▶ [課題]
下に示す英語表現“final resting place”の解説文を、最後の文に続けて書き進めてください。

▶ [本文]
* * * * * * * * *

有名人のお墓に言及する際に出てくる表現が、
<3語ワンセット>の “final resting place”。

訃報関連のニュースで通年見聞きする。

一般人にも使われる。

頭には、所有格または定冠詞 “the”(後述)。

人称代名詞であれば、
my / your / his / her / their / our / its。

特に見出しでは、冠詞と代名詞の代わりに、本人の
名前が入るケースが多い。冒頭3文がその例である。

※ 「見出し」英語の解説は、ここが秀逸 ↓
英語ニュースの読み方(見出し編)RNN時事英語

◆ “resting place”(休息場所)に “final”(最後の)を
加えて「最後の休息場所」。

<死>関連の数ある婉曲語 の一つである。

直訳を目にすれば、「墓」「埋葬地」「永眠の地」を指す
ことは、どうにか想像できる。

* * * * * * * * *

▶ [提供情報]
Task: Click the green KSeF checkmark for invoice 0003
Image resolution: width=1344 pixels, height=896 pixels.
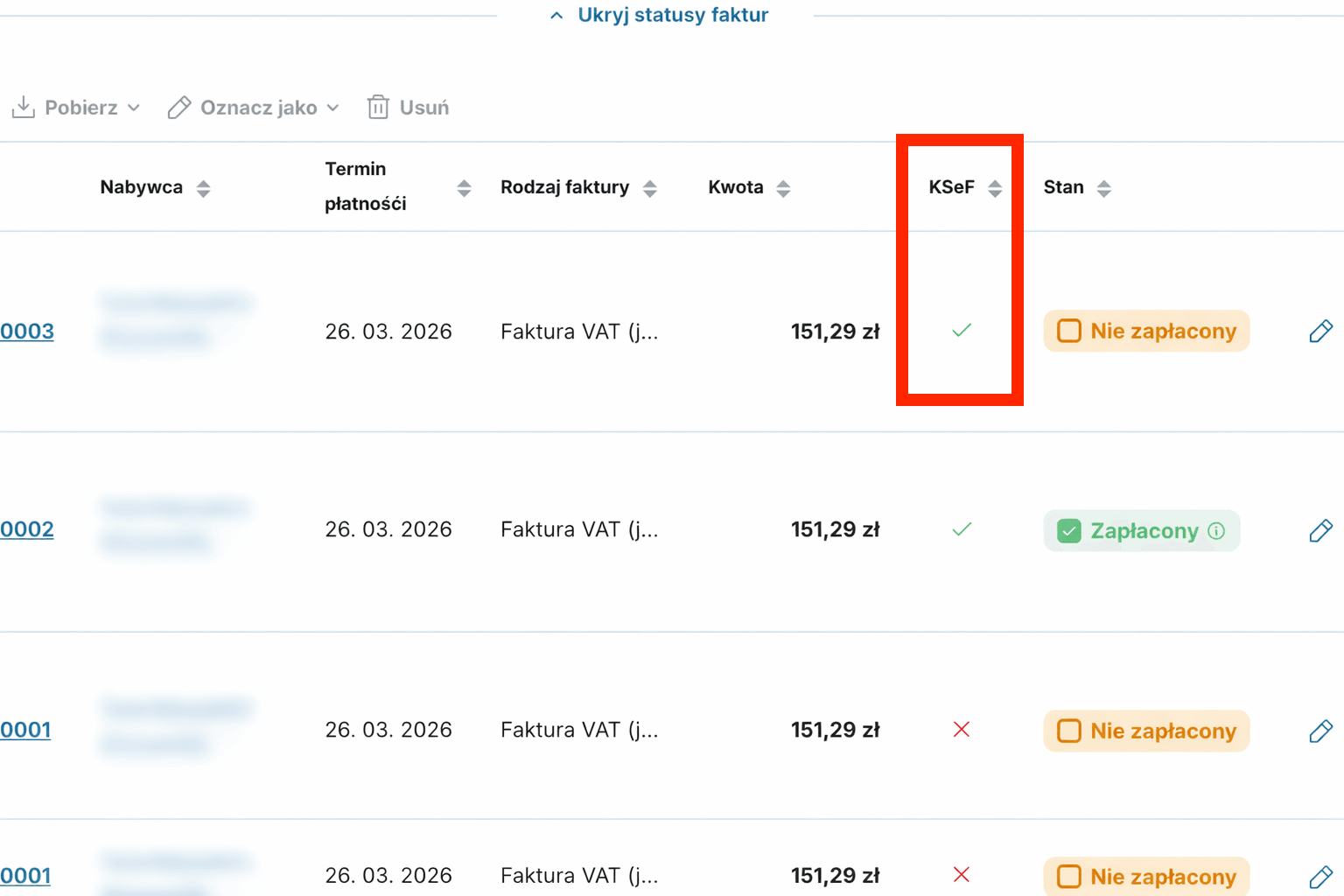Action: [962, 331]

* * * * * * * * *

▶ [実行結果]
しかし、初めて “final resting place” に接した場合はどうか。
すぐに「墓」が思い浮かぶほど、容易ではないだろう。

文脈上、キーワードとなる可能性が高く、その場で理解
できないと困る。

そのため、本稿にて取り上げたい。

「最終の休息場所」→「墓」

ちょいと頭を使うと、なんてことない。
素直なからくりなので、一度学べば、次回はパッと分かる。

◆ <3語ワンセット>のうち、焦点は “rest”。

詳しくは後に述べることにし、”final” と “place” を先に見ていく。

final には、形容詞と名詞がある。

【発音】   fáinəl

語源は、ラテン語「終わり」(finālis)。
形容詞「最後の」、可算名詞「最後」が基本的意味。

  ファイナル【final】

1. 最後の。最終の。
2. 最後の勝負。決勝戦。
(広辞苑 第七版)

広辞苑の語釈とそのまま重なる。
本稿では形容詞「最後の」。

【参照】  “finalize“(完結させる、終わらせる)

“final resting place” は、形容詞 “last”(最後の)を用いて、
last resting place” とも言う。

OALD9 と CALD4 では、両者を同一視する。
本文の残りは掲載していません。